→ **The request**
Locate every line in the items below that contains the string "Task" and copy each of those lines. Matching is case-sensitive.

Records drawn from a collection
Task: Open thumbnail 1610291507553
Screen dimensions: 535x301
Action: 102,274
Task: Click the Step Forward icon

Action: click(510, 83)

→ **Answer to this exercise**
Task: Open thumbnail 1610291507553
Task: Click the Step Forward icon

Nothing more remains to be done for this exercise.